Extracted data entries:
>>>>

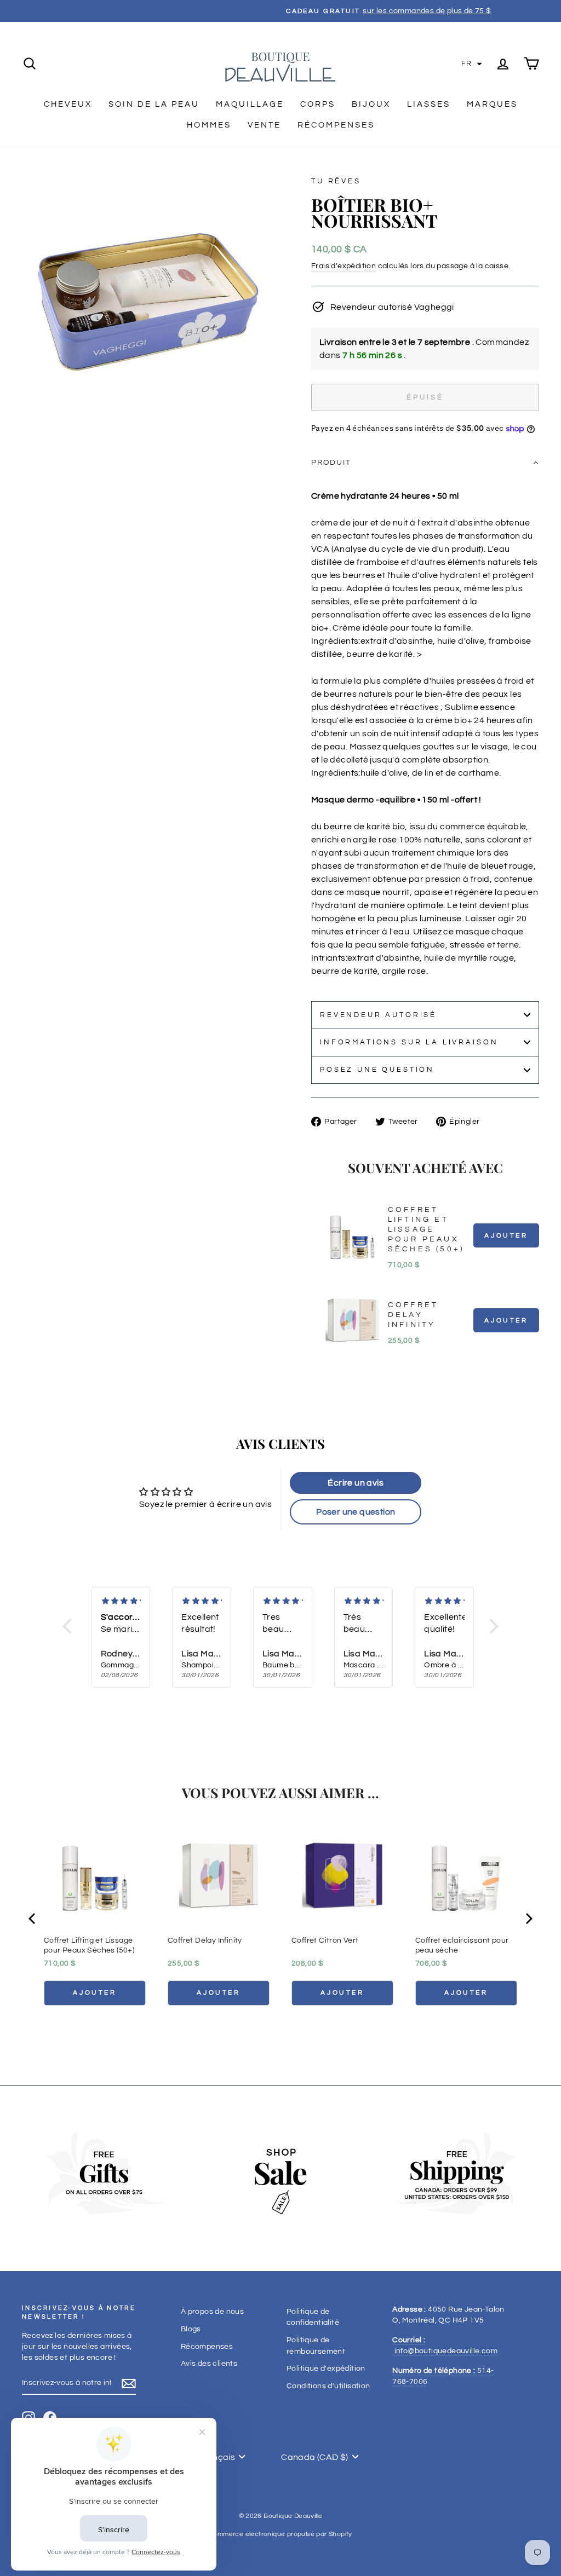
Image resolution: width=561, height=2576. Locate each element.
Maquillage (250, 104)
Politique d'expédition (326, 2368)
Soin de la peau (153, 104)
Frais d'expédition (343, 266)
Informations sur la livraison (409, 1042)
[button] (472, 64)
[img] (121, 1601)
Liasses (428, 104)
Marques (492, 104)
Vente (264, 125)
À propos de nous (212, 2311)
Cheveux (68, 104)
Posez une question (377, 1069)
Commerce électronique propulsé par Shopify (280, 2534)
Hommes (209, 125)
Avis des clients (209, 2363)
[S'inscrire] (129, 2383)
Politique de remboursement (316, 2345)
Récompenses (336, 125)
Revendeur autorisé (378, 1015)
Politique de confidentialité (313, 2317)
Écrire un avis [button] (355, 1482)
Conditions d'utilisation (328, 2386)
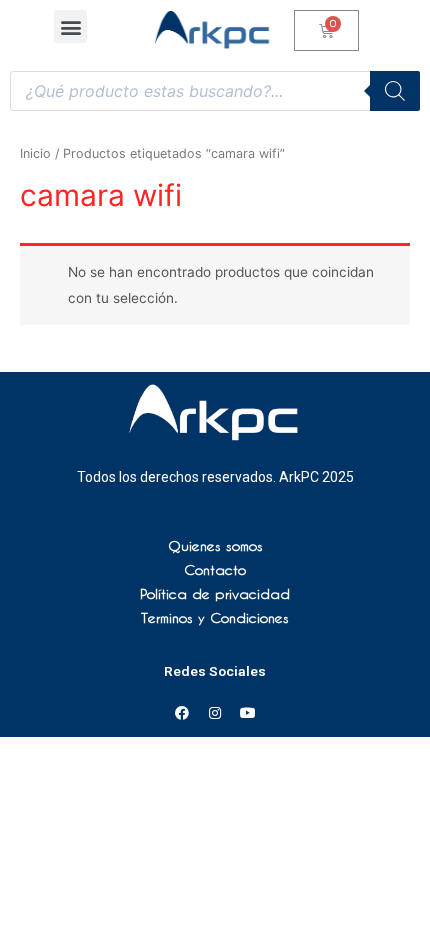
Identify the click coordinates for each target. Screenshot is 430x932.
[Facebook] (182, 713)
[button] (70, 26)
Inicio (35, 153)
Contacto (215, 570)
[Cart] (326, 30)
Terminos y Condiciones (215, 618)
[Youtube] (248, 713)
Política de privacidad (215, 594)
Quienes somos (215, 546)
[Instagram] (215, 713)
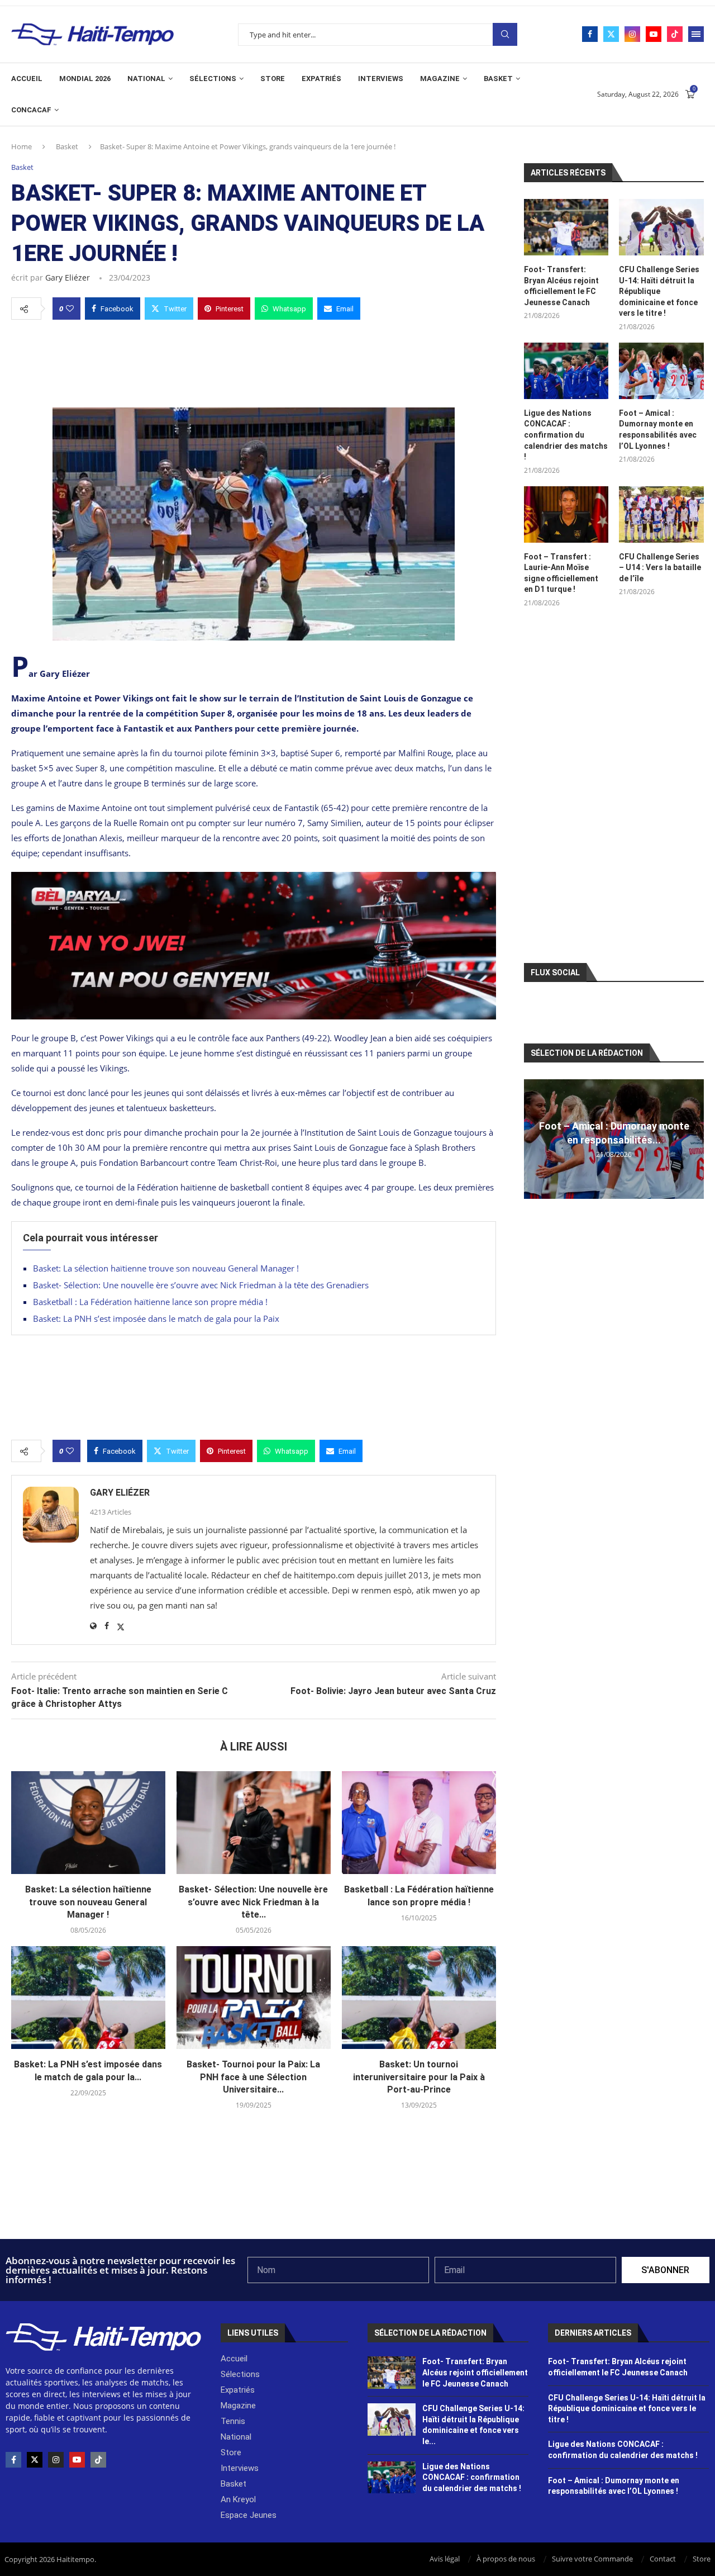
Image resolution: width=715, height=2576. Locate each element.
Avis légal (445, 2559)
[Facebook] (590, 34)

<<<<

Go through the lines above and count those with "height"; report only the number.

2